# Boy Names to go with Imogen



## Aunty E

It's making me utterly miserable that we don't have a name for newbaby yet - Imogen had hers by 17 weeks or so, and I feel like this baby is getting short-changed enough by being second, without living without a name. I'm finding it really hard to bond without a name as well, so REALLY need to settle on one.

OH and I don't really agree on very many names at all, he likes names like John, Michael, Ben, traditional and familiar names. I like names which are old-fashioned and a bit different, so Corin, Jasper and so on.

Names we both _sort of _like are Bertram, Edmund, Tristan and Rufus. But none of them are great, IYKWIM.

HELP. please.


----------



## CeeCee2010

How about something thats a bit more traditional but a bit more uncommon? Maybe something along the lines of Jonah? Imogen and Jonah? I'm usually not amazing at helping out with names but this just immediately sprung to mind when I read your post. Sorry if this doesn't help in the slightest! Good Luck X


----------



## CedarWood

Xavier

Albert

Paul

Ralph

Felix

Sebastain


----------



## mandarhino

Wilfred
Marcus
Edward
Miles


----------



## fairy_gem

Unique old fashioned names:

Chester
Dorian
Edwin
Emmett
Franklin
Leo
Tobias
Wyatt
Seth

x


----------



## mandarhino

couple more

Caspar
Nathaniel


----------



## Pippin

Ben? My brothers name. I think Imogen and Ben go well together.


----------



## bumpyboo

Isaac! I love that name and think it sounds nice with imogen!


----------



## Hayley90

^^ I LOVE Caspar, and well... it'd be silly if i didn't plug Harrison!

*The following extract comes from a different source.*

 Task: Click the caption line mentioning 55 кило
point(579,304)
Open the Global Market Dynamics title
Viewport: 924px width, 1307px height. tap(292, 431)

Harrison and Imogen. It goes, and its not too "modern" but not common either... it can be changed to Harry which makes it more like the names your OH likes...

:) x


----------



## Aunty E

Ooh, all good suggestions. OH is keen on Benedict, which would then be shortened to Ben. We can't have anything with a 'W' in it, as our surname starts with W and it sounds a bit wierd, otherwise we LOVE Edward (and I like Wilfred and Hereward too) :( 

I like Caspar, but OH doesn't, as a slightly pretentious friend of ours called his baby Caspar. No 'I's for us, so no Isaac (or Isambard, which I liked, also Inigo). Felix has been discussed, and is still up for grabs I think. Albert is the name of a close friend's son, so is out, although we love Bertie and Albie.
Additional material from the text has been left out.